WORK ORDER: Looking through the entries, count each line where the string "agent" occurs, and write only the total.

RECORDS SHOWN:
..............................
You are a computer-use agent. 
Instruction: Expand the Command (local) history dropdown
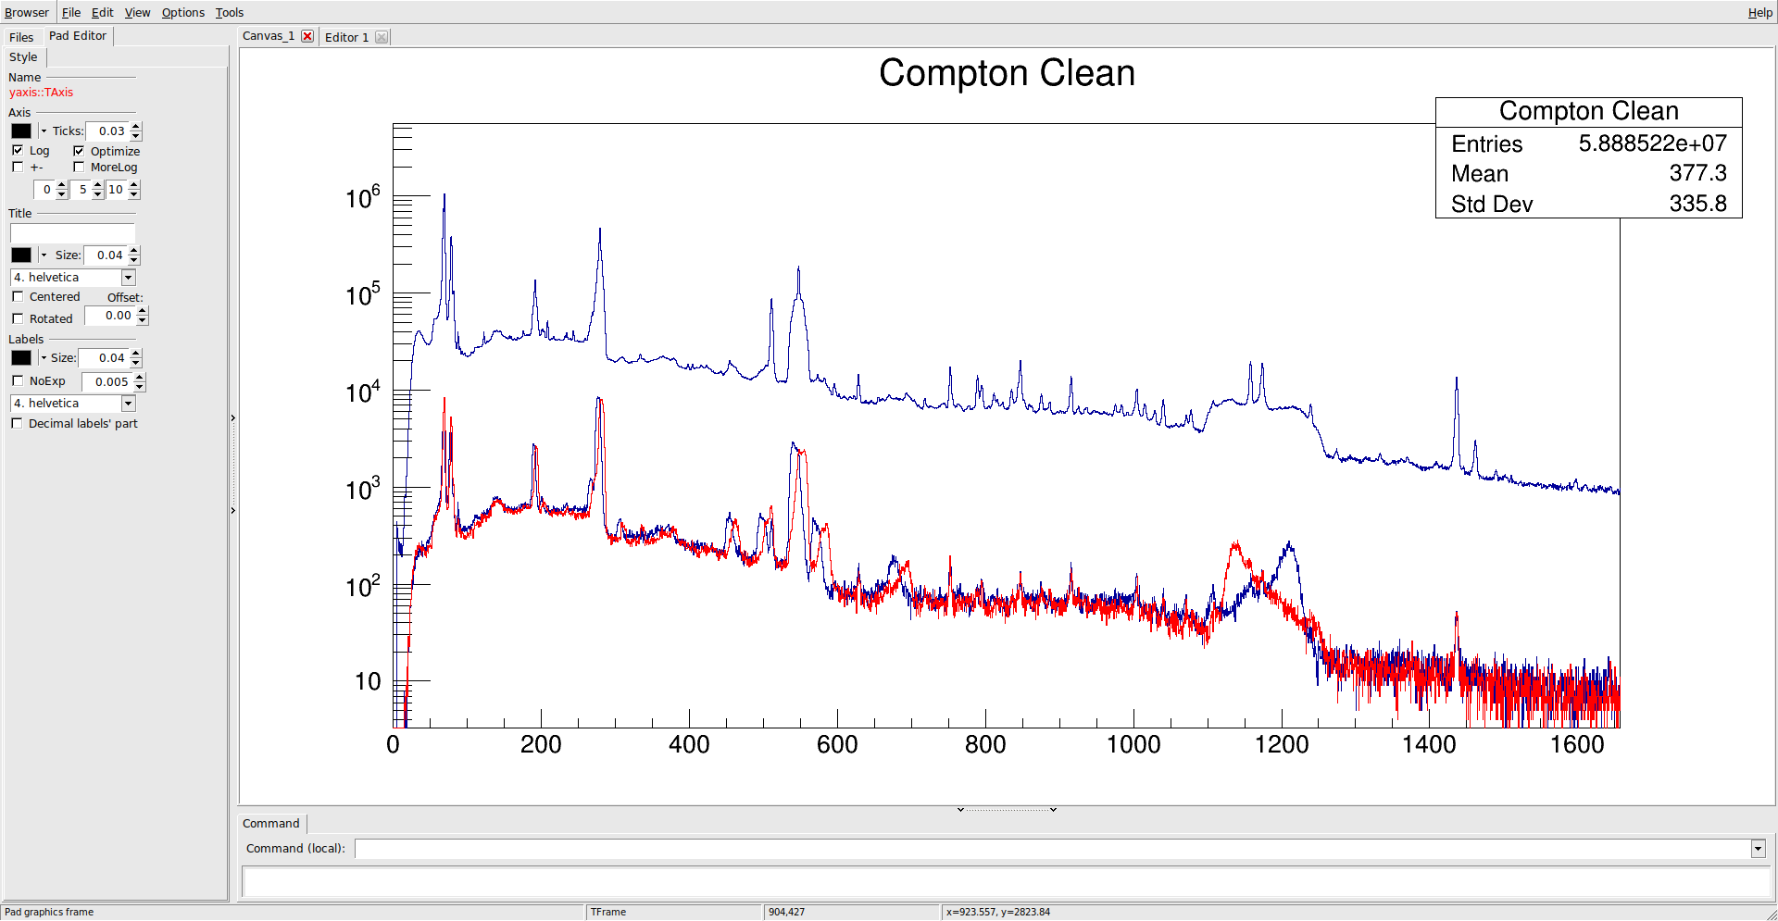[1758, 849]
..............................
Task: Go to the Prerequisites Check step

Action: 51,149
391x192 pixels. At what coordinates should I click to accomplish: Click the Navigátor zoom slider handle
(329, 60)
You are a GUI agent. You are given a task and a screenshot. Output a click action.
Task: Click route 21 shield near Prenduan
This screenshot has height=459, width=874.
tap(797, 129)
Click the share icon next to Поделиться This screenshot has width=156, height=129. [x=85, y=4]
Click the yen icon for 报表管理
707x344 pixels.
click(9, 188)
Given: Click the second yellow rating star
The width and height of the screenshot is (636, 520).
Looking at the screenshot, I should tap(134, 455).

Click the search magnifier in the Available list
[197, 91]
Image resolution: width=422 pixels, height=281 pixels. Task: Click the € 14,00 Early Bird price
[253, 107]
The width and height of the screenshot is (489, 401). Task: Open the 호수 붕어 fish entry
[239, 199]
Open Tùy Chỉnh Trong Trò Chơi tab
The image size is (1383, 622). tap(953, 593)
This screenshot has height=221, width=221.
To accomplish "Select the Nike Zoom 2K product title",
..............................
RESULT OF THIS TASK: 2